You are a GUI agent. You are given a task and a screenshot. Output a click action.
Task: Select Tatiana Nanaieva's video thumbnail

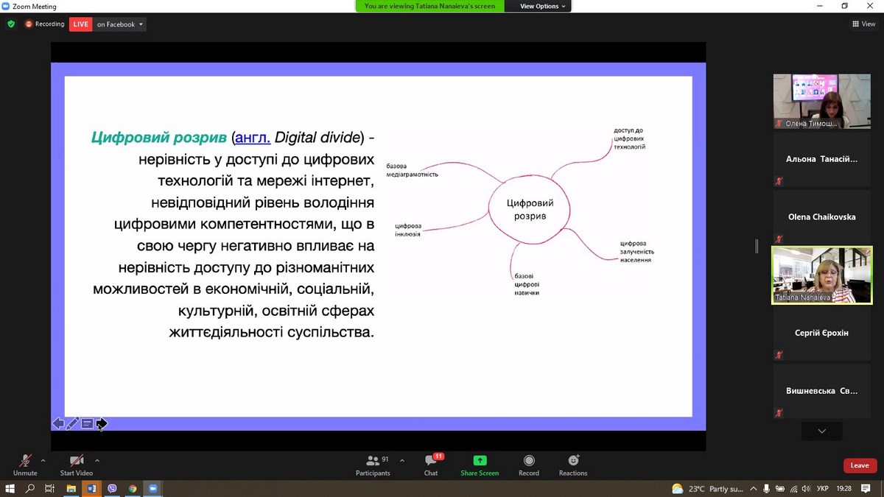pyautogui.click(x=821, y=275)
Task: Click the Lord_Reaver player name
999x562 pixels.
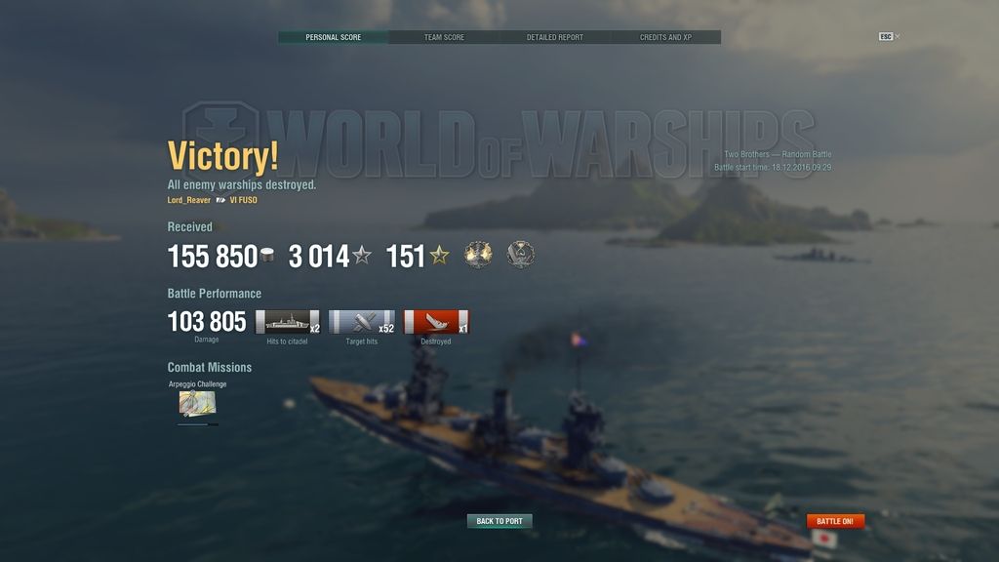Action: (x=188, y=200)
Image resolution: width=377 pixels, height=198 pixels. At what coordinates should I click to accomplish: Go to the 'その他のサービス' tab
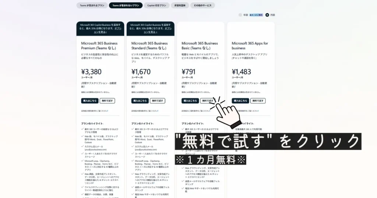pyautogui.click(x=202, y=6)

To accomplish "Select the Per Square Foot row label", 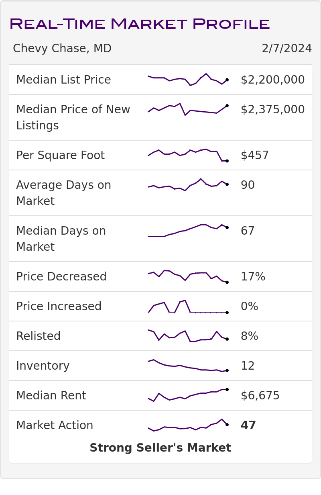I will (60, 155).
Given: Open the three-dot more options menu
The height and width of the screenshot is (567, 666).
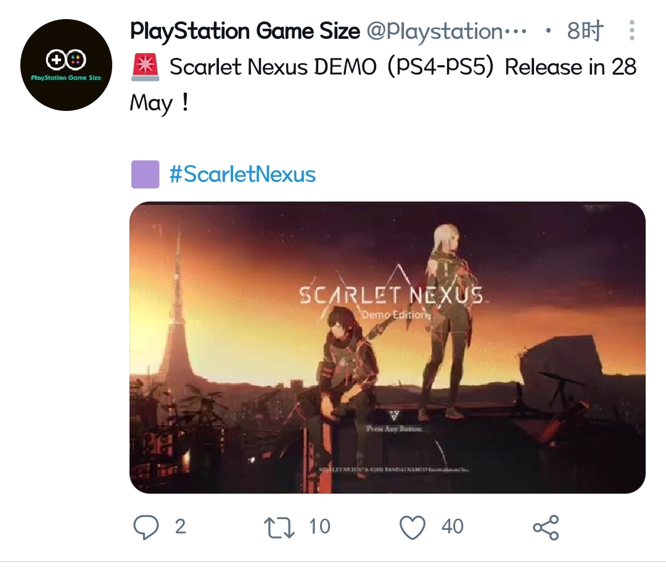Looking at the screenshot, I should click(x=632, y=31).
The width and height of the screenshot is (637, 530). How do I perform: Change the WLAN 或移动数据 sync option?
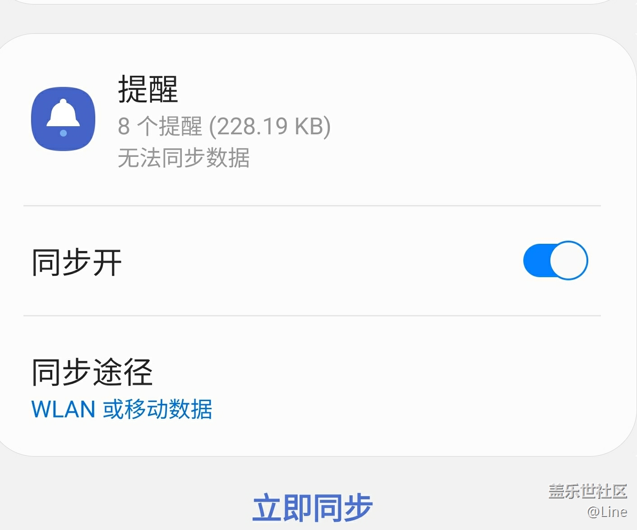pyautogui.click(x=121, y=409)
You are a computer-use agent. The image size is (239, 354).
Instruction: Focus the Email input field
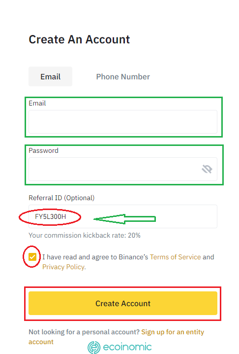pyautogui.click(x=123, y=122)
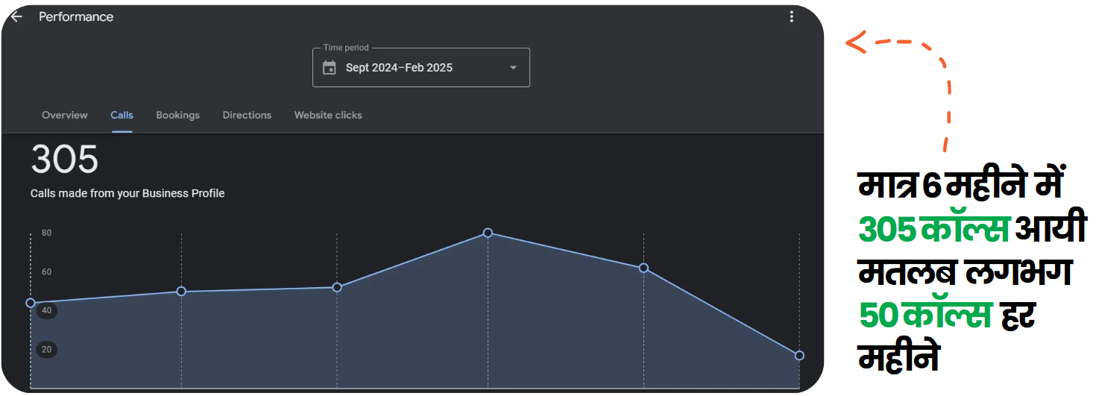Expand the Time period dropdown arrow
Viewport: 1096px width, 396px height.
(x=513, y=68)
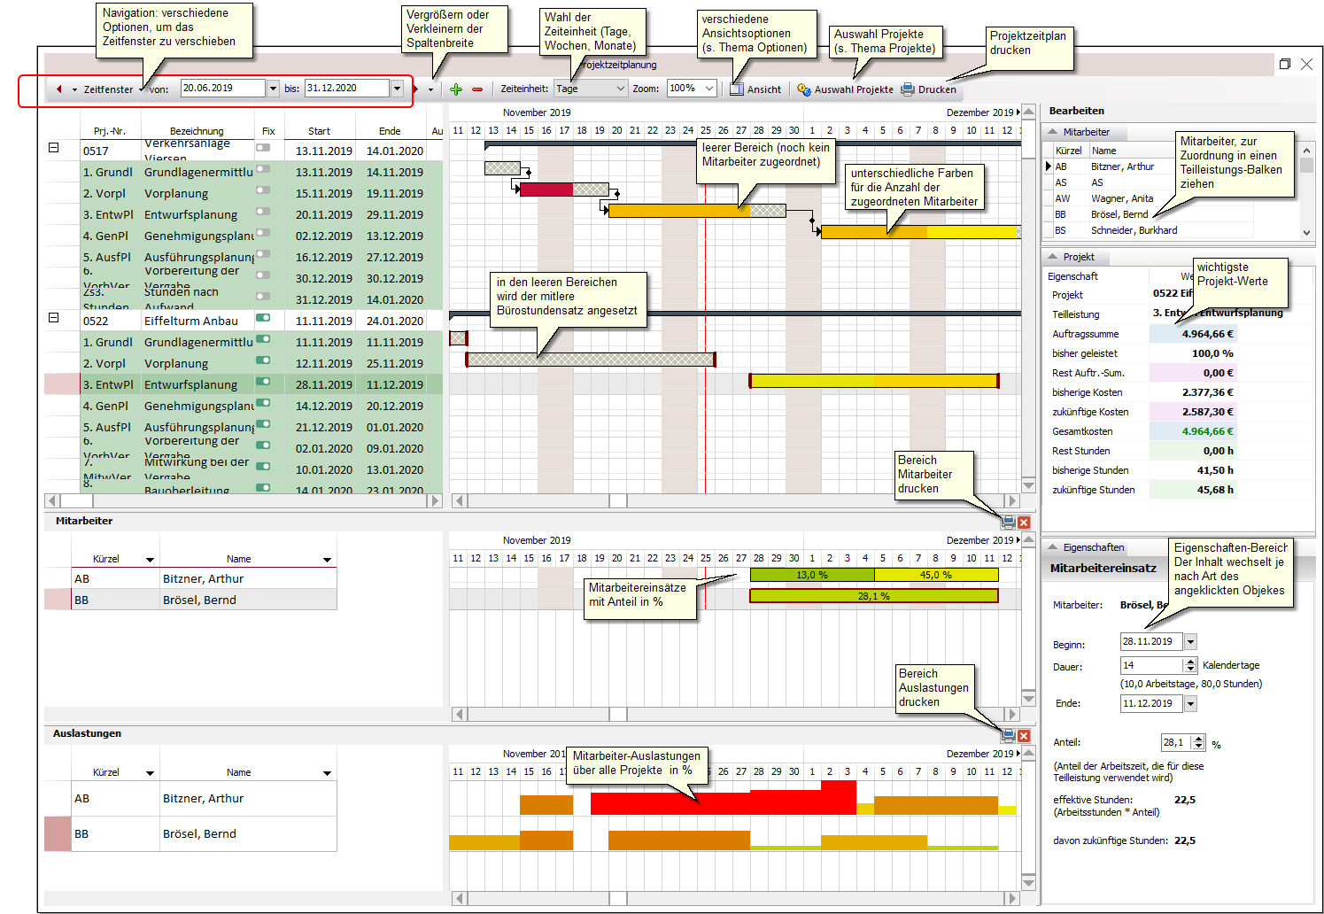Click the Ansicht view options icon
This screenshot has height=914, width=1324.
[737, 89]
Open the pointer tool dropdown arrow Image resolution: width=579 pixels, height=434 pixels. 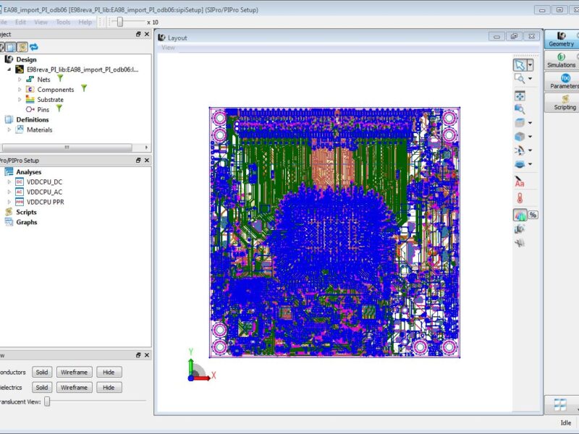pyautogui.click(x=531, y=64)
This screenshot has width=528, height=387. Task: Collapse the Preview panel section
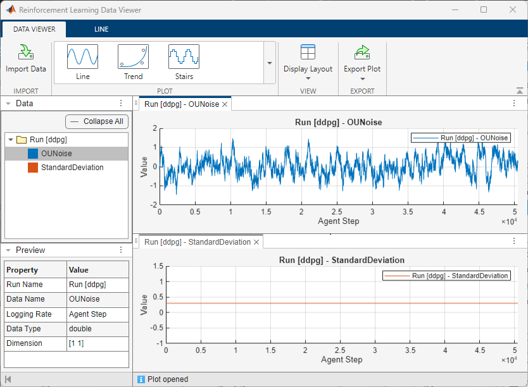click(x=8, y=250)
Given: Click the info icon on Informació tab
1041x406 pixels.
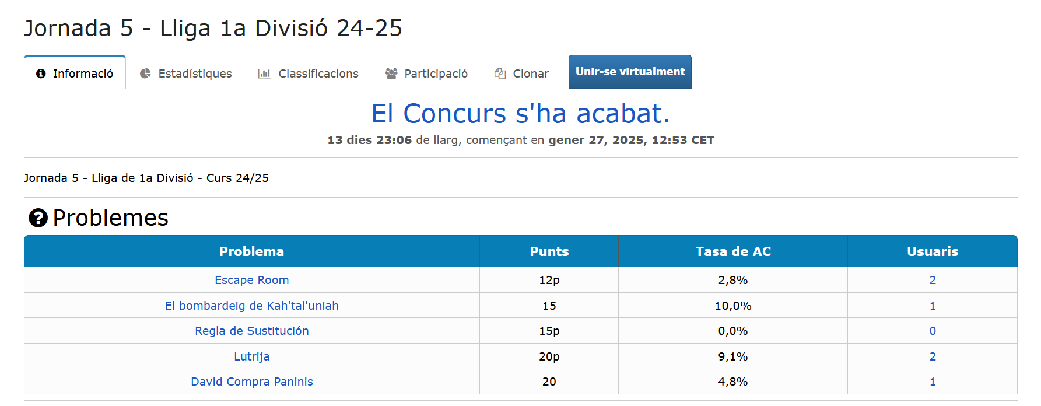Looking at the screenshot, I should pos(41,74).
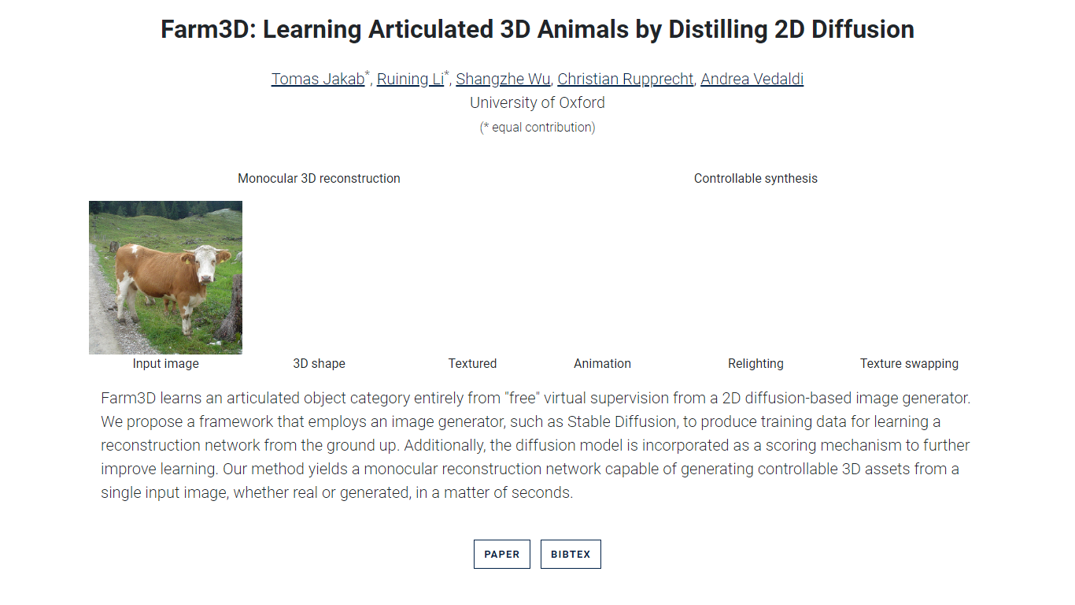
Task: Click the cow input image thumbnail
Action: pos(165,277)
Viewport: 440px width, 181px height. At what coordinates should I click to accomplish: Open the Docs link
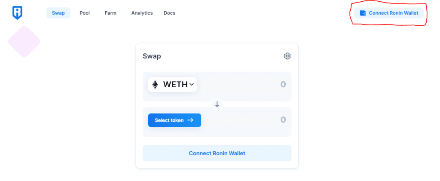[x=169, y=13]
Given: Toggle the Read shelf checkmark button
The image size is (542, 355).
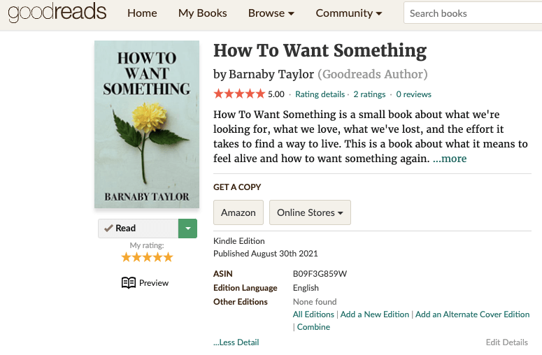Looking at the screenshot, I should pyautogui.click(x=138, y=229).
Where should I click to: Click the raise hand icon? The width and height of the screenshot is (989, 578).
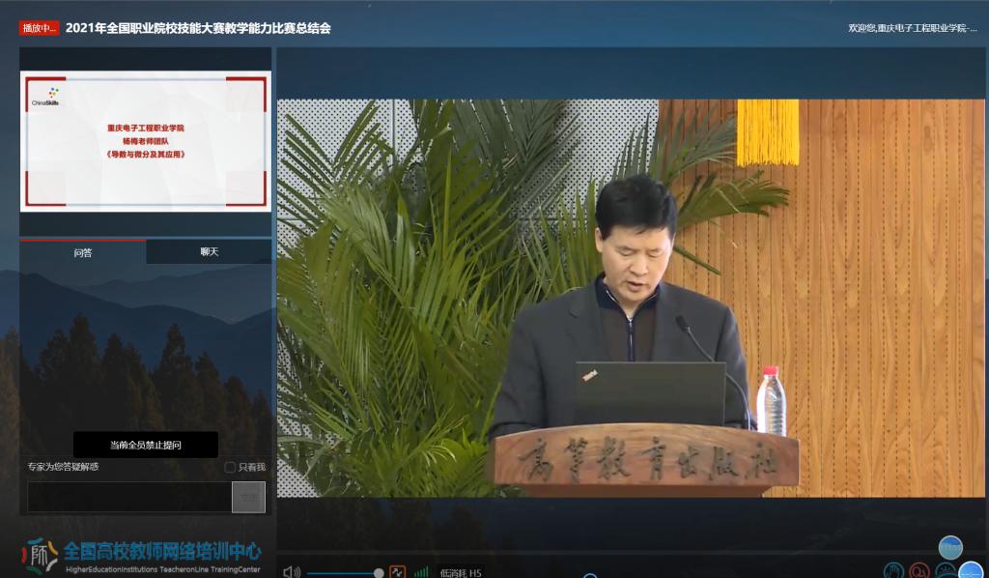(x=893, y=571)
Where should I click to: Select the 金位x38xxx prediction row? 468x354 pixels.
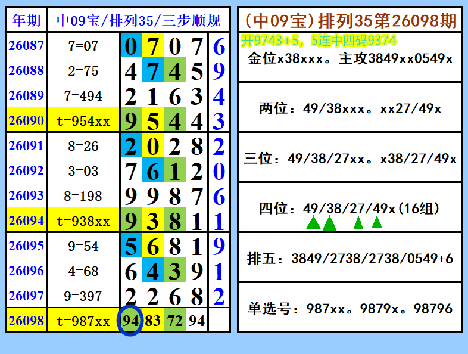(350, 59)
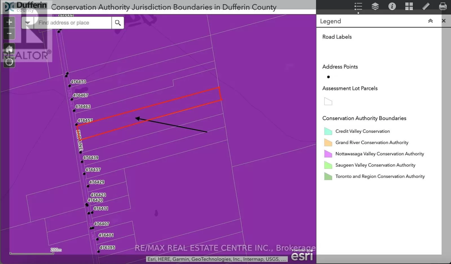The width and height of the screenshot is (451, 264).
Task: Open the Basemap Gallery widget
Action: (409, 6)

========================================

Reproduce each line of the listing from the line with "This screenshot has width=528, height=387." through the end of the listing, both ends included, omitting the pictures.

This screenshot has width=528, height=387. Task: Collapse the Preview panel section
click(x=8, y=250)
Given: Click the info icon on Informació tab
1041x406 pixels.
Looking at the screenshot, I should pos(41,74).
Task: Click the cow input image thumbnail
Action: pos(165,277)
Viewport: 440px width, 181px height. At what coordinates should I click to accomplish: Open the Docs link
[x=169, y=13]
Given: Toggle the Read shelf checkmark button
The image size is (542, 355).
Looking at the screenshot, I should pyautogui.click(x=138, y=229).
Where should I click to: Click the raise hand icon? The width and height of the screenshot is (989, 578).
(x=893, y=571)
Where should I click to: Select the 金位x38xxx prediction row? 468x354 pixels.
(350, 59)
The width and height of the screenshot is (451, 264).
Task: Open the Basemap Gallery widget
Action: (409, 6)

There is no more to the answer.